■ Required work: Copy out the rows word for word, starting at the first row and ending at the line that contains "Looking at the screenshot, I should point(269,118).", with both included.

■ Record set:
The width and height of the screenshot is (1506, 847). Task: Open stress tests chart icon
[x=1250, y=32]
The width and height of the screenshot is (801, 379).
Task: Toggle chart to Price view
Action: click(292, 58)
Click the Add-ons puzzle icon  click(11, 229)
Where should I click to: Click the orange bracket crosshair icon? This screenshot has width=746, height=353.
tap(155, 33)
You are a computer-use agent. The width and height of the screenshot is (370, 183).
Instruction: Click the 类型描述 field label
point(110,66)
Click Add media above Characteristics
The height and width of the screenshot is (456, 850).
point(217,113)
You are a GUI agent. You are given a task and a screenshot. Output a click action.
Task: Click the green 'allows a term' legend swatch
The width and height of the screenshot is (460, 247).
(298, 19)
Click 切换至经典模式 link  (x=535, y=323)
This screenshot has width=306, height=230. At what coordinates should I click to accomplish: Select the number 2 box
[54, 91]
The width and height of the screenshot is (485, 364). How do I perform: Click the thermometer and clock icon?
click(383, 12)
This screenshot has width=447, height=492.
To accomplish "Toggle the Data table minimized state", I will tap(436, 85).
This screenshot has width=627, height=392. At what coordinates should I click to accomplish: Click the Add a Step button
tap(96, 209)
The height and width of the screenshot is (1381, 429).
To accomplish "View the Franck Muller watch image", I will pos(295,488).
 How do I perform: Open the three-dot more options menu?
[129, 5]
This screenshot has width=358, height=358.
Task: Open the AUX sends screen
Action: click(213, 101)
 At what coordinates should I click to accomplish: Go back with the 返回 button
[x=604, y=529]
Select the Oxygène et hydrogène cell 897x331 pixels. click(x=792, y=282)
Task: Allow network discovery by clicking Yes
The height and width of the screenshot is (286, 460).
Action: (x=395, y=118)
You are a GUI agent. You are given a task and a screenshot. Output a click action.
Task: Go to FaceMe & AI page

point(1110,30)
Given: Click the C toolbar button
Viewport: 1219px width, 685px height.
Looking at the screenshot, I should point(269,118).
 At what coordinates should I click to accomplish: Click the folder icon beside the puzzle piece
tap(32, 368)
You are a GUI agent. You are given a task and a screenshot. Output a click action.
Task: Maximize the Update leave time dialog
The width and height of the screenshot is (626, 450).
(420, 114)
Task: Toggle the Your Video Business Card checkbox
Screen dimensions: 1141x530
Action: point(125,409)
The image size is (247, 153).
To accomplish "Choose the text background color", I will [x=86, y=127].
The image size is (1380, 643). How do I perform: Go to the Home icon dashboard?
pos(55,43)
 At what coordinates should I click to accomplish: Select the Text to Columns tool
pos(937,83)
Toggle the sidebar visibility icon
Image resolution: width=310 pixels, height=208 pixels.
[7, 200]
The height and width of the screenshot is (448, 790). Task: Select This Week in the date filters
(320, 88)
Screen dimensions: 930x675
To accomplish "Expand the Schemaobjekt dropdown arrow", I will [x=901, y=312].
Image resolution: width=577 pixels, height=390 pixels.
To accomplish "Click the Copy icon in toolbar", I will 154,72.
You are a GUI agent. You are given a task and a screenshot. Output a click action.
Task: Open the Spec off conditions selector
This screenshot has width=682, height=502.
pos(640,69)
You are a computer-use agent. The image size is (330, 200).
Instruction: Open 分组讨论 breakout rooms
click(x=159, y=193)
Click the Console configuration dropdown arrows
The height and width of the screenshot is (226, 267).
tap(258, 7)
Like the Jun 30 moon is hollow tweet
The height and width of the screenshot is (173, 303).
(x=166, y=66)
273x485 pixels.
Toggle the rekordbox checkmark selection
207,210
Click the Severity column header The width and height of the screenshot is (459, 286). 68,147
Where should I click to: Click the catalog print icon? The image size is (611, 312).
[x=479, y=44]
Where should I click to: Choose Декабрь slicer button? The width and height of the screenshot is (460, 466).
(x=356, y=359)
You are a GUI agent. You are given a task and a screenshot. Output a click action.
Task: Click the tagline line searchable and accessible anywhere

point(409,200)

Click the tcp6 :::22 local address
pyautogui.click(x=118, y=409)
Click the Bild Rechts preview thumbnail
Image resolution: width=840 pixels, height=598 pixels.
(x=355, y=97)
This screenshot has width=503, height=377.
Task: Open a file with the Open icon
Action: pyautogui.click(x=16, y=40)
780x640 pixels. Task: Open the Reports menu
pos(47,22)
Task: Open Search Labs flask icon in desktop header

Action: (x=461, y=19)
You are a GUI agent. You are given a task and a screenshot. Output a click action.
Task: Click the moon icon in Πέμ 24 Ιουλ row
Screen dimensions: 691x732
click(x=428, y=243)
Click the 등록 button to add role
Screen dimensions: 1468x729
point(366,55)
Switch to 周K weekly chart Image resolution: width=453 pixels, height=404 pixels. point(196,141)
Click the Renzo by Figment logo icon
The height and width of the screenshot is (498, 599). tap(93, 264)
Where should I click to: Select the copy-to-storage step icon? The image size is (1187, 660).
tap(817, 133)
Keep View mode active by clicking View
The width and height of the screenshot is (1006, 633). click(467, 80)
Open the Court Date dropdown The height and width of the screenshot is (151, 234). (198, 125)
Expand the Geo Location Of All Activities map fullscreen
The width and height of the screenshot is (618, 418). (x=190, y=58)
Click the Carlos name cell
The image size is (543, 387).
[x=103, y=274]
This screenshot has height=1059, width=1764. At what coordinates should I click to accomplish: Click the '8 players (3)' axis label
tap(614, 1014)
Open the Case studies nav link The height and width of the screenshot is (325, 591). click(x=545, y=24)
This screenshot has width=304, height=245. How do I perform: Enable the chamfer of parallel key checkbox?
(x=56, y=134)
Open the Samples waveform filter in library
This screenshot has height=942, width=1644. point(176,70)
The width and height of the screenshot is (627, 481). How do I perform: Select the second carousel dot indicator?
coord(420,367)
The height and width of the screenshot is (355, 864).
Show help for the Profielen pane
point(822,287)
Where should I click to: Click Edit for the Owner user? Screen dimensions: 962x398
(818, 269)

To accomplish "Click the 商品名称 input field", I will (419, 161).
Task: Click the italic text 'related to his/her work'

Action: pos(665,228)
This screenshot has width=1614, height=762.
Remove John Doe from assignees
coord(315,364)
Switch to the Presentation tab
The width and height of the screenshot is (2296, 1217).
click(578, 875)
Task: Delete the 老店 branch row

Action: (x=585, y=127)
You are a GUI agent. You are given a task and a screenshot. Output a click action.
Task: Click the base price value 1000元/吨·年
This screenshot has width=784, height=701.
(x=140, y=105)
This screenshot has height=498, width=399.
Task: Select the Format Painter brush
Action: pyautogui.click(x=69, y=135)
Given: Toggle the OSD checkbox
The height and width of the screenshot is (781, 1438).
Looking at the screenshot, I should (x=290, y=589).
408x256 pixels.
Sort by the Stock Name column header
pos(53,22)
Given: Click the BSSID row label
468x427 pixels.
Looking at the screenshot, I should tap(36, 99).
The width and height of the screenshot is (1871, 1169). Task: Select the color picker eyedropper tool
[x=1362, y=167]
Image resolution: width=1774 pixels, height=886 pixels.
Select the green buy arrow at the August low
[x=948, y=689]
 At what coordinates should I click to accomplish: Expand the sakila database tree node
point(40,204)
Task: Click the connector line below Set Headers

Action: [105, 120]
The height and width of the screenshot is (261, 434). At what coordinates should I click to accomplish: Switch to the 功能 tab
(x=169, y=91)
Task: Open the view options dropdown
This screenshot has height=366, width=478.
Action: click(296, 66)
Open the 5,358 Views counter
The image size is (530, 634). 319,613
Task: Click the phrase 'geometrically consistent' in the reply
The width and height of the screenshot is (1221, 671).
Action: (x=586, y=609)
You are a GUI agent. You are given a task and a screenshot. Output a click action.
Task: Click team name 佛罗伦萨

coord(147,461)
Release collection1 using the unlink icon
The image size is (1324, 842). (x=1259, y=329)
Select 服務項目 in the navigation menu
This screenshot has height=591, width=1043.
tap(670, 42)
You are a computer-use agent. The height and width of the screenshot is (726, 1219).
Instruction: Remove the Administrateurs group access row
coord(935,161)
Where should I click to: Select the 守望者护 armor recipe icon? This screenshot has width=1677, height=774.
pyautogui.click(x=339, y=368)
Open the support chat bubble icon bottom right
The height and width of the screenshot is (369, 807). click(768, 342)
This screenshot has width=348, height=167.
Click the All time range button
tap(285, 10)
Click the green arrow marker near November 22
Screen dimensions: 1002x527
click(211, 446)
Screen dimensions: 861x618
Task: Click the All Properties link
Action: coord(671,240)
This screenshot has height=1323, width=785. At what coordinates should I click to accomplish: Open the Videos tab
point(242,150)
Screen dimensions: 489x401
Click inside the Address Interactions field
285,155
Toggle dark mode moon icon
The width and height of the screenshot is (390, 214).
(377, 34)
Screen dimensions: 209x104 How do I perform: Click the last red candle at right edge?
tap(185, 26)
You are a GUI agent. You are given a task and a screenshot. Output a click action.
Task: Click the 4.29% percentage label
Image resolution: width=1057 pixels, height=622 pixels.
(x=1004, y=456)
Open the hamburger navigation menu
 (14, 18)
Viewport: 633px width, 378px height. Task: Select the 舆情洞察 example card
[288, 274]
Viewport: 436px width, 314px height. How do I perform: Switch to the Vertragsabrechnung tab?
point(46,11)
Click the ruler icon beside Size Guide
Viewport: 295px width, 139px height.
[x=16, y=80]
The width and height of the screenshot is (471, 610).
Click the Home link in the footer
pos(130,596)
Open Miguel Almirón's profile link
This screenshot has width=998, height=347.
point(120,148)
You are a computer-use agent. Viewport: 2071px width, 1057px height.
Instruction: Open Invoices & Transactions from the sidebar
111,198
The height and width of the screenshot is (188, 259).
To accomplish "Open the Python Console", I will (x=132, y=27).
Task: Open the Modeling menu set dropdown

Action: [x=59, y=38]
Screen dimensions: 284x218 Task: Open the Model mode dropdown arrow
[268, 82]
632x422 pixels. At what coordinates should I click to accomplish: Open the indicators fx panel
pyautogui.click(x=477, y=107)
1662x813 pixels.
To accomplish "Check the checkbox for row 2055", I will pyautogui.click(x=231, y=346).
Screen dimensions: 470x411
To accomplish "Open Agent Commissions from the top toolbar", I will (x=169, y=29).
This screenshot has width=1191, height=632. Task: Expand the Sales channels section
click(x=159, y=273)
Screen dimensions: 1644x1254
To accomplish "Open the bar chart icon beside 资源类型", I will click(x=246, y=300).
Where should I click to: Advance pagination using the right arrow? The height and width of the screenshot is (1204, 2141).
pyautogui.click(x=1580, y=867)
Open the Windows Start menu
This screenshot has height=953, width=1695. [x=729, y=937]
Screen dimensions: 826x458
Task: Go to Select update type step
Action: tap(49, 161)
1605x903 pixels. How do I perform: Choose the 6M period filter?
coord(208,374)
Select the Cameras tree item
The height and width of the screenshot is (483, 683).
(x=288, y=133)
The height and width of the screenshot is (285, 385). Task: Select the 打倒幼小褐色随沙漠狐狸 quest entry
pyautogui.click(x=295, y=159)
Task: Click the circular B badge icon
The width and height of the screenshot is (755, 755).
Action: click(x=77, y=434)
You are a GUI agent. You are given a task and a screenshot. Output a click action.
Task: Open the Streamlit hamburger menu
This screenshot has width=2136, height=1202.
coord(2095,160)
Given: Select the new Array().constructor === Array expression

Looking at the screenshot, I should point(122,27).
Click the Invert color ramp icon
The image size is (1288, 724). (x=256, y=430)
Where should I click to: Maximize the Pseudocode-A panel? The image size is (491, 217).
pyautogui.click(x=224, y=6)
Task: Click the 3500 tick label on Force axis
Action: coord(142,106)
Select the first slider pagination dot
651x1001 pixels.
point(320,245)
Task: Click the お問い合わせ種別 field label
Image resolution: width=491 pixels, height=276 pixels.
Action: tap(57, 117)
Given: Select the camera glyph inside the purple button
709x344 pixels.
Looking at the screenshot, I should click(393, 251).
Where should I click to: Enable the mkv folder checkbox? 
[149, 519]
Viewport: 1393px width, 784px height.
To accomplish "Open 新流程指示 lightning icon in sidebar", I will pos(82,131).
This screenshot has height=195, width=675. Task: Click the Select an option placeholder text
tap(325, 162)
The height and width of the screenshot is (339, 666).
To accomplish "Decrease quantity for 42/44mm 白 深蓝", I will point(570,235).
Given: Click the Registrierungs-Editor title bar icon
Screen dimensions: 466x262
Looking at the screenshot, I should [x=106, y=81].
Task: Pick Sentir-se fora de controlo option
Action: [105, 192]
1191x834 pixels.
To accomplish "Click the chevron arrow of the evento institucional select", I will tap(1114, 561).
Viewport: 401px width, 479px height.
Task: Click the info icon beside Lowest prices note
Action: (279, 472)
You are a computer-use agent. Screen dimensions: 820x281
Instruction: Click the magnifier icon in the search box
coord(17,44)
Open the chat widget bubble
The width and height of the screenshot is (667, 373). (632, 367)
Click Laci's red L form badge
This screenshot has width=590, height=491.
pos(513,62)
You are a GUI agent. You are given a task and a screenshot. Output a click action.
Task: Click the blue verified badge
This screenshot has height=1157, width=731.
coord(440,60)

■ Correct response:
The width and height of the screenshot is (1506, 847). Task: Open stress tests chart icon
[x=1250, y=32]
The width and height of the screenshot is (801, 379).
Task: Toggle chart to Price view
Action: click(292, 58)
Click the Add-ons puzzle icon  click(11, 229)
Where should I click to: Click the orange bracket crosshair icon? This screenshot has width=746, height=353.
tap(155, 33)
You are a computer-use agent. The width and height of the screenshot is (370, 183).
Instruction: Click the 类型描述 field label
point(110,66)
Click Add media above Characteristics
The height and width of the screenshot is (456, 850).
point(217,113)
You are a GUI agent. You are given a task and a screenshot. Output a click action.
Task: Click the green 'allows a term' legend swatch
The width and height of the screenshot is (460, 247).
(298, 19)
Click 切换至经典模式 link  (x=535, y=323)
This screenshot has width=306, height=230. At what coordinates should I click to accomplish: Select the number 2 box
[54, 91]
The width and height of the screenshot is (485, 364). How do I perform: Click the thermometer and clock icon?
click(383, 12)
This screenshot has width=447, height=492.
To accomplish "Toggle the Data table minimized state", I will tap(436, 85).
This screenshot has width=627, height=392. At what coordinates should I click to accomplish: Click the Add a Step button
tap(96, 209)
The height and width of the screenshot is (1381, 429).
To accomplish "View the Franck Muller watch image", I will pos(295,488).
 How do I perform: Open the three-dot more options menu?
[129, 5]
This screenshot has width=358, height=358.
Task: Open the AUX sends screen
Action: click(213, 101)
 At what coordinates should I click to accomplish: Go back with the 返回 button
[x=604, y=529]
Select the Oxygène et hydrogène cell 897x331 pixels. click(x=792, y=282)
Task: Allow network discovery by clicking Yes
The height and width of the screenshot is (286, 460).
Action: (x=395, y=118)
You are a GUI agent. You are given a task and a screenshot. Output a click action.
Task: Go to FaceMe & AI page

point(1110,30)
Given: Click the C toolbar button
Viewport: 1219px width, 685px height.
Looking at the screenshot, I should point(269,118).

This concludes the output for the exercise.